Assignment
Among the records that follow, set down only the lines from the one containing "Brimar.com (19, 2186)" to the one containing "Shipping & Returns (28, 2452)", both included, exactly.

_____

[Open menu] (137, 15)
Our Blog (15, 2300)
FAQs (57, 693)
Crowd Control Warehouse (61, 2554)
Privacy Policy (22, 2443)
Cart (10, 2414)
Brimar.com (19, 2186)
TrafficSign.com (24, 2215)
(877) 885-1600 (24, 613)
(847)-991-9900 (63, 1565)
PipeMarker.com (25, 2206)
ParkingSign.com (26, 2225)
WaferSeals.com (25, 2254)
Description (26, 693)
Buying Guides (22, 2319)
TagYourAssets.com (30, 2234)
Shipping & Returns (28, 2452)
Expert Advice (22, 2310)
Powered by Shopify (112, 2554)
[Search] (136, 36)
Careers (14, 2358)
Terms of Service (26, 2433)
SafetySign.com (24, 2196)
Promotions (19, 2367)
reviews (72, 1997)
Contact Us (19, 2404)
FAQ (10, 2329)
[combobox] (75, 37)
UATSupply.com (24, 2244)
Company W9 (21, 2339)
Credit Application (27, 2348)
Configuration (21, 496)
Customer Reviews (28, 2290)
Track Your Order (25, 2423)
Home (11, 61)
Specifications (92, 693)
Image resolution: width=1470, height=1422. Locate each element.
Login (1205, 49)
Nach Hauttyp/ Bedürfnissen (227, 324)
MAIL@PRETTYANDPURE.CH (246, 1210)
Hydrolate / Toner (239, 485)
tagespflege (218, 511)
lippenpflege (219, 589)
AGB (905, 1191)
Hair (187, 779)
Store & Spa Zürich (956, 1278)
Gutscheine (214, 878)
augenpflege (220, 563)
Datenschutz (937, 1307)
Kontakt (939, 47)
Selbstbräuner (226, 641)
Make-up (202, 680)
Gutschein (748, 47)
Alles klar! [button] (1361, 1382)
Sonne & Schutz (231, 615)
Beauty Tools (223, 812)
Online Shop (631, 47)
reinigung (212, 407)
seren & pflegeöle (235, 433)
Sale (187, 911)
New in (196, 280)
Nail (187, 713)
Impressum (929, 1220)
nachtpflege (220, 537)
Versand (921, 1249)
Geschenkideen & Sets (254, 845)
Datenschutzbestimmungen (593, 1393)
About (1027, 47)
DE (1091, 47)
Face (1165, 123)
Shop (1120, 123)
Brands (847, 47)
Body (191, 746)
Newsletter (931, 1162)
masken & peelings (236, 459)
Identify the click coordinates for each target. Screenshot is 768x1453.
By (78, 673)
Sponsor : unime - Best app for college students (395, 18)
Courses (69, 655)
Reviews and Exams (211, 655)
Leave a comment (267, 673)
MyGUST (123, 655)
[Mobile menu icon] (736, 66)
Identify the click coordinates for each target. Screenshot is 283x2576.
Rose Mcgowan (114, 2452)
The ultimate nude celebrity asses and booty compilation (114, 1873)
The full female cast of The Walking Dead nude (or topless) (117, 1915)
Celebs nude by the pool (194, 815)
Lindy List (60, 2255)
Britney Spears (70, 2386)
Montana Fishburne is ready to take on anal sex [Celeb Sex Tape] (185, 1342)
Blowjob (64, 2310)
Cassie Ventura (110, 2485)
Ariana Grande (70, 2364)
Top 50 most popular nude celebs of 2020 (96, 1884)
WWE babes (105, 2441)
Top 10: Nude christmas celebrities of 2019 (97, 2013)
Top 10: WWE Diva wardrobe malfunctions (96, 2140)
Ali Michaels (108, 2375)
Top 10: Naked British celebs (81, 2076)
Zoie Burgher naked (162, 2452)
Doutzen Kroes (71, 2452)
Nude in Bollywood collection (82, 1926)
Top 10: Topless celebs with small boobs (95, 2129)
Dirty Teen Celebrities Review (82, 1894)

_____

Solution for this exercise
Brimar.com (19, 2186)
TrafficSign.com (24, 2215)
(877) 885-1600 (24, 613)
(847)-991-9900 (63, 1565)
PipeMarker.com (25, 2206)
ParkingSign.com (26, 2225)
WaferSeals.com (25, 2254)
Description (26, 693)
Buying Guides (22, 2319)
TagYourAssets.com (30, 2234)
Shipping & Returns (28, 2452)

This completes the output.